Remember: it’s one day
Your wedding is a special day, but it’s still a single day. Financing that one day with long-term debt is a major decision. Over time, many details of the wedding fade, but the financial consequences of debt remain. You and your partner will have a lifetime of memories ahead—many of which cost little or nothing.
Research suggests cheaper weddings link to longer marriages
A study reported by CNN found couples who spent less on weddings were more likely to have longer-lasting marriages. Weddings over $20,000 were associated with higher divorce rates, while those who spent $1,000 or less had the lowest divorce rates. The reasons aren’t fully clear—whether related to couple characteristics or the stress of debt—but the findings are worth considering.
Expectations around weddings are becoming unrealistic
Weddings today often include extended celebrations: destination weekends, elaborate bachelorette/bachelor events, and extensive personalization. Social media amplifies those displays, making it easy to feel you must replicate them. But you rarely see the full financial picture behind someone else’s celebration—the help they received or loans they took out.
Affordable alternatives to wedding loans
Instead of financing a wedding, consider more affordable options. You can have a meaningful celebration without a huge price tag. Ideas include:
- Skip the big wedding: You don’t need a large ceremony to be married. A courthouse ceremony followed by a small gathering at a restaurant or someone’s home can be just as meaningful.
- Have a smaller guest list: Fewer guests greatly reduces costs.
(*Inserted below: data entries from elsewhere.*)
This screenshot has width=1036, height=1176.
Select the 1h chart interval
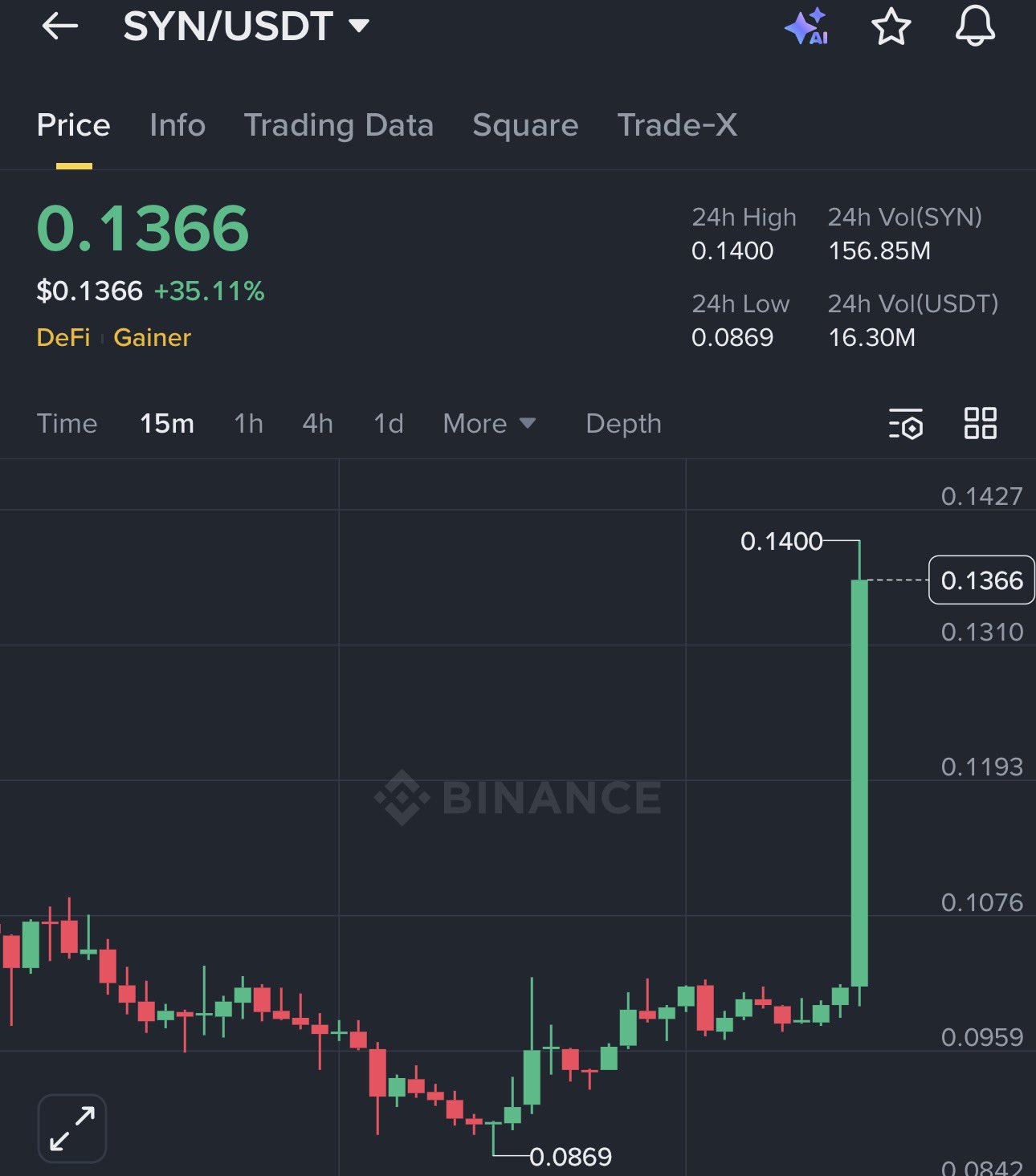click(248, 423)
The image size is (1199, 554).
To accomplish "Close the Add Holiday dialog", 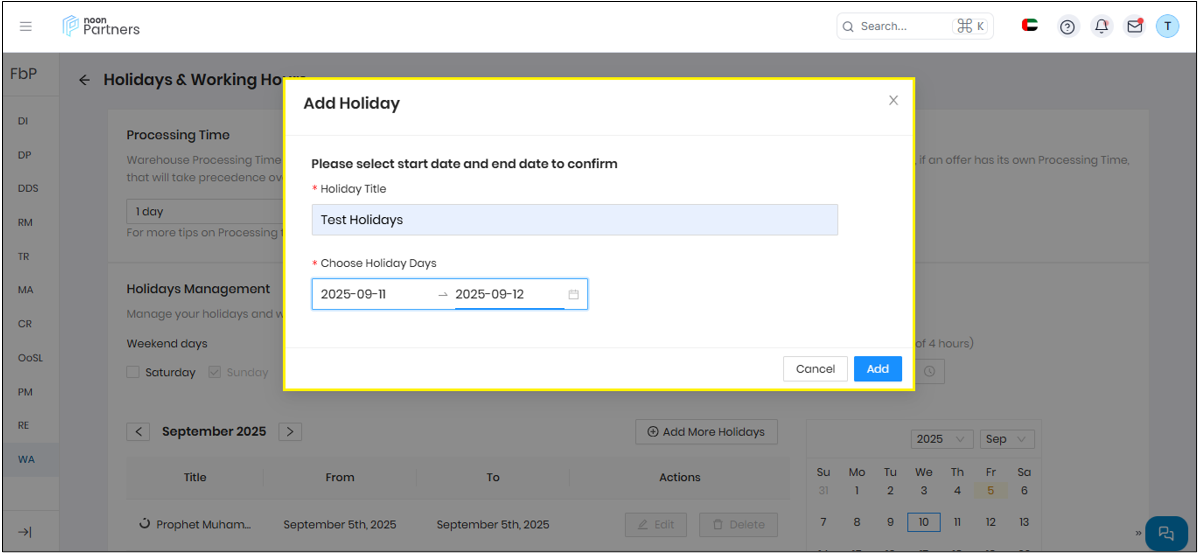I will point(893,100).
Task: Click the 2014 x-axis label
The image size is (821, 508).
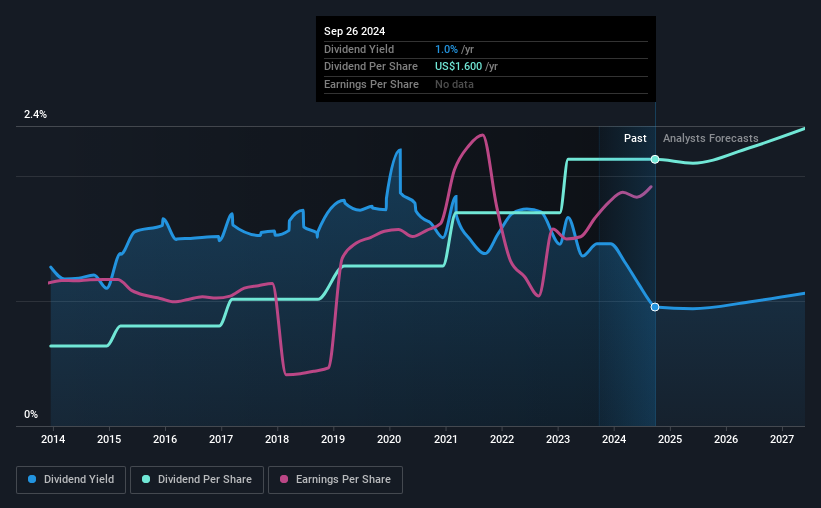Action: pos(53,439)
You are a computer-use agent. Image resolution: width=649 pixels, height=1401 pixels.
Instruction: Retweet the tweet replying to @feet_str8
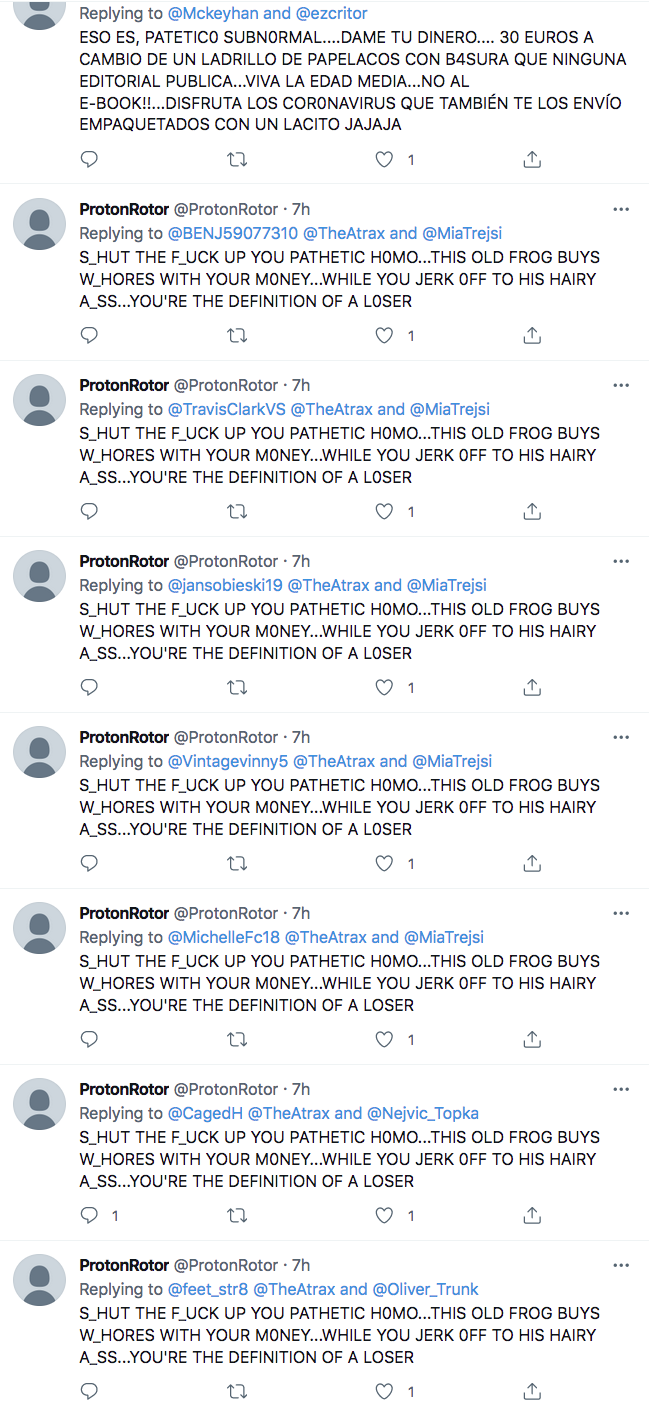(x=237, y=1392)
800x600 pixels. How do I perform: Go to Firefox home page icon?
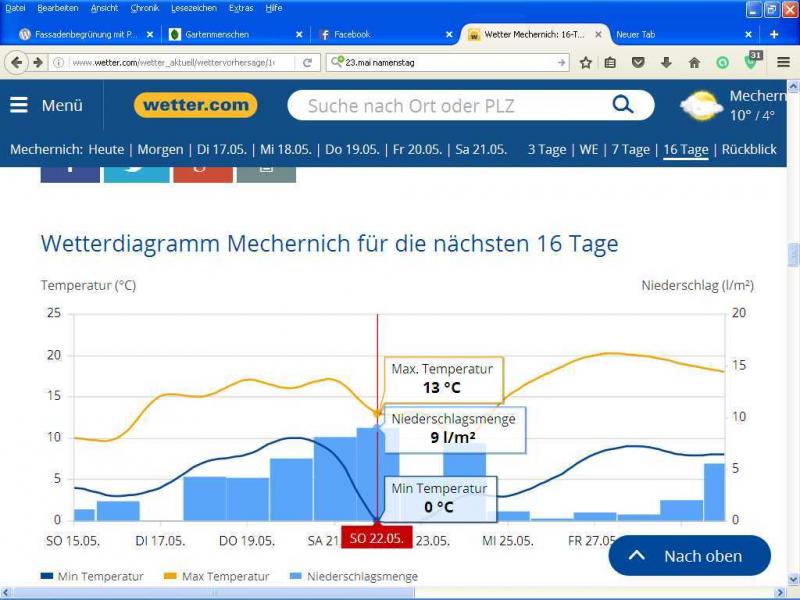pos(694,62)
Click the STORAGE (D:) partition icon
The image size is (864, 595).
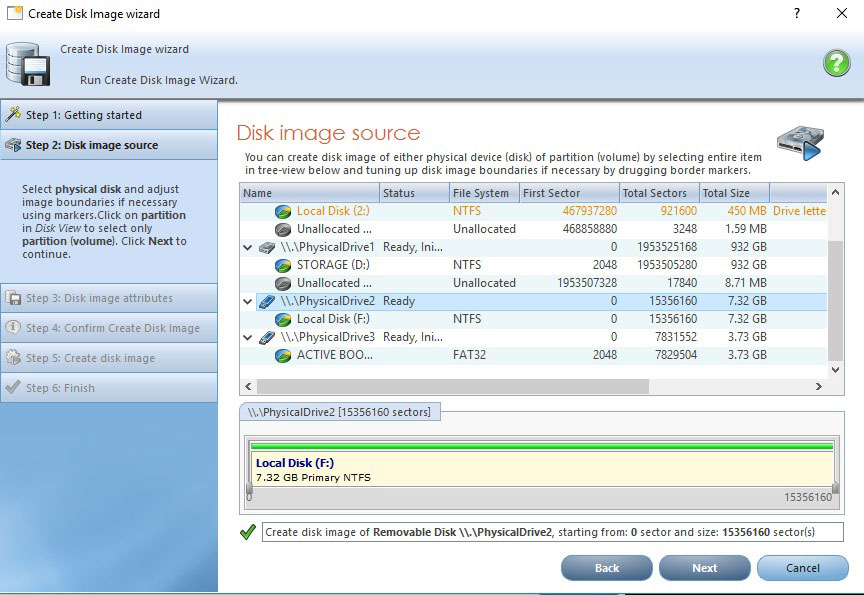click(x=284, y=264)
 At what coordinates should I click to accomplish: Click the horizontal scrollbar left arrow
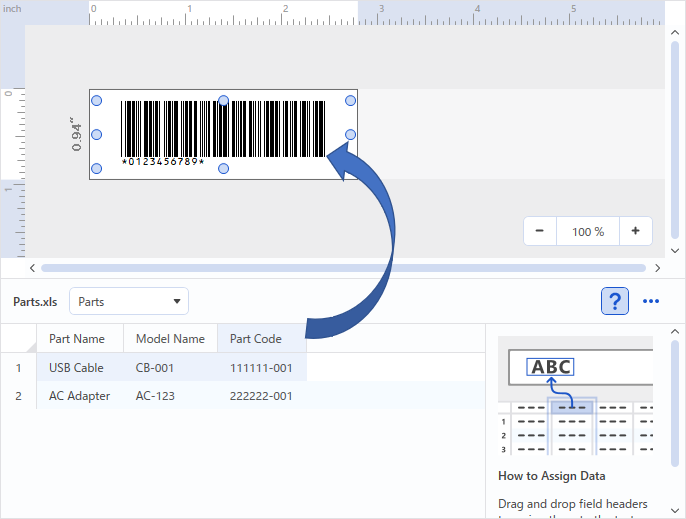(33, 268)
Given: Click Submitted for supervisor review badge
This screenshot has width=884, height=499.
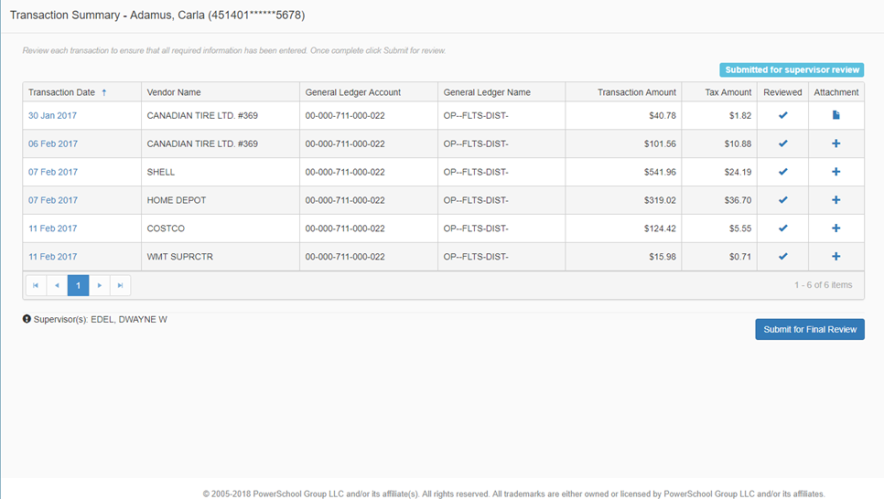Looking at the screenshot, I should tap(791, 70).
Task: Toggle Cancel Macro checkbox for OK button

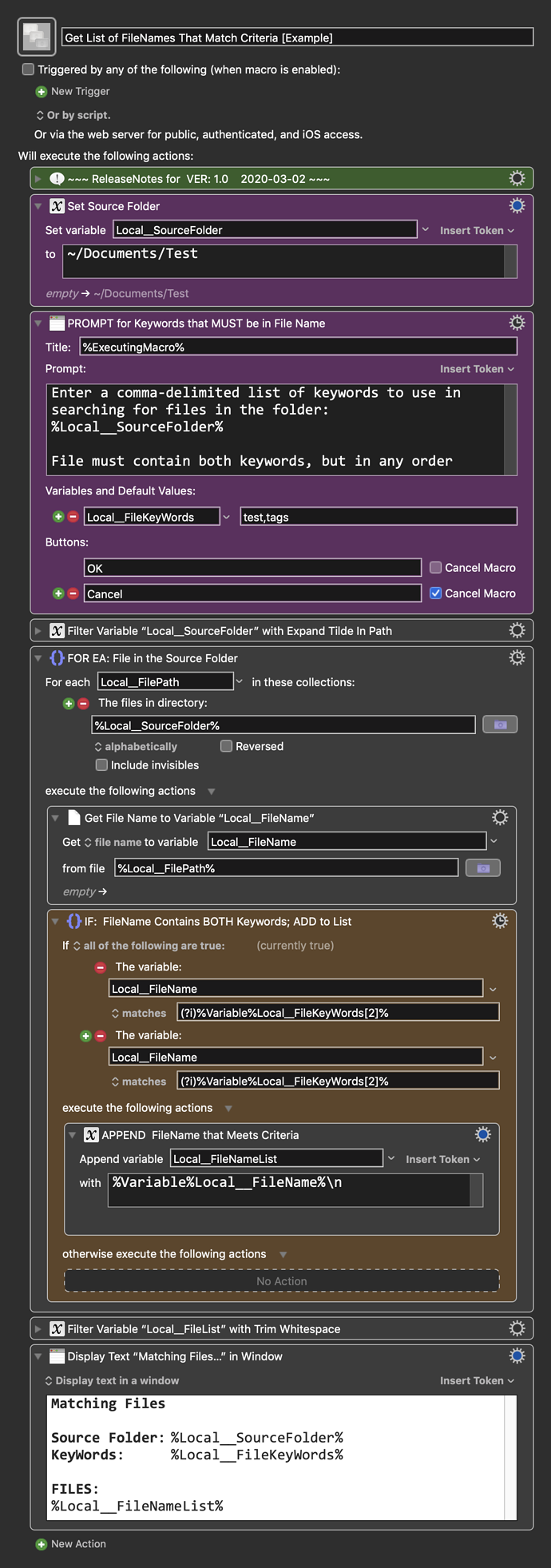Action: [435, 567]
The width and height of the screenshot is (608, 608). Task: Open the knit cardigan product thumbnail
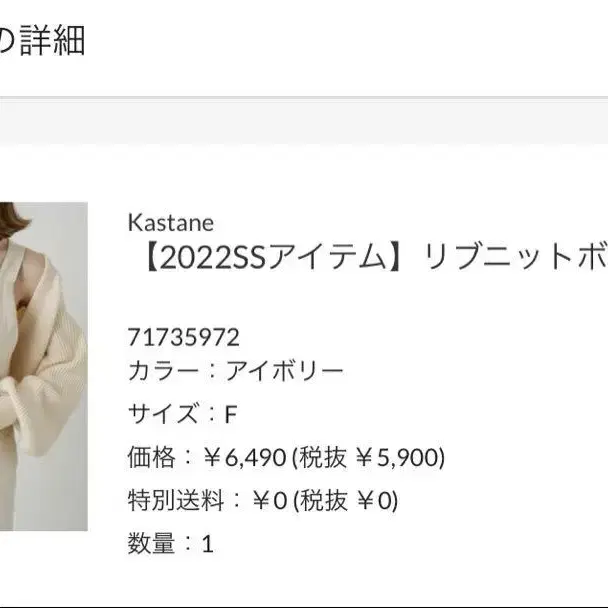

- Set and stick to a budget: If you want a larger celebration, save and plan for it instead of borrowing.
- Elopement or combined honeymoon: An elopement in a destination can combine wedding and honeymoon costs more affordably than a traditional wedding.
- Choose affordable rings: Wedding rings can be an expensive line item—more affordable choices can save thousands without impacting the marriage itself.
- DIY elements: Many couples save money by DIYing decorations, invitations, or favors. DIY can also add personal touches that make the day special.
- Delay the celebration: If you prefer a lavish wedding, consider postponing until you’ve saved enough to pay cash.
Ways to save for a wedding
There are many practical ways to save for a wedding: side income, savings challenges, and apps that automate saving. A deliberate plan helps you avoid expensive financing. Useful approaches include budgeting strategies, targeted savings challenges, and finding extra income streams.
- The $20 Savings Challenge
- The Ultimate Guide of Over 50 Money Saving Tips
- How To Save Money Fast
- 75+ Ways To Make Extra Money
- The Sites & Apps That Can Help You Save And Make Money
With so many options to save and earn, a wedding loan is often an unnecessary and costly mistake.
Is it good to take a loan for a marriage?
I do not recommend taking a wedding loan. This is especially true if you have poor credit, since the interest rate will likely be very high and make the event much more expensive over time.
Can you get a loan for your wedding? Do banks give loans for weddings?
Yes, wedding loans exist and some lenders will offer loans for weddings, but that doesn’t mean it’s a wise choice. Much wedding spending is driven by social expectations set by media and social platforms. You alone should decide the kind of wedding you want. If a big, expensive wedding is your priority and you can afford it without jeopardizing other goals, that’s your choice. If not, a smaller or delayed celebration can be equally meaningful.
What do you think of wedding loans? Do you believe wedding debt is worth the cost?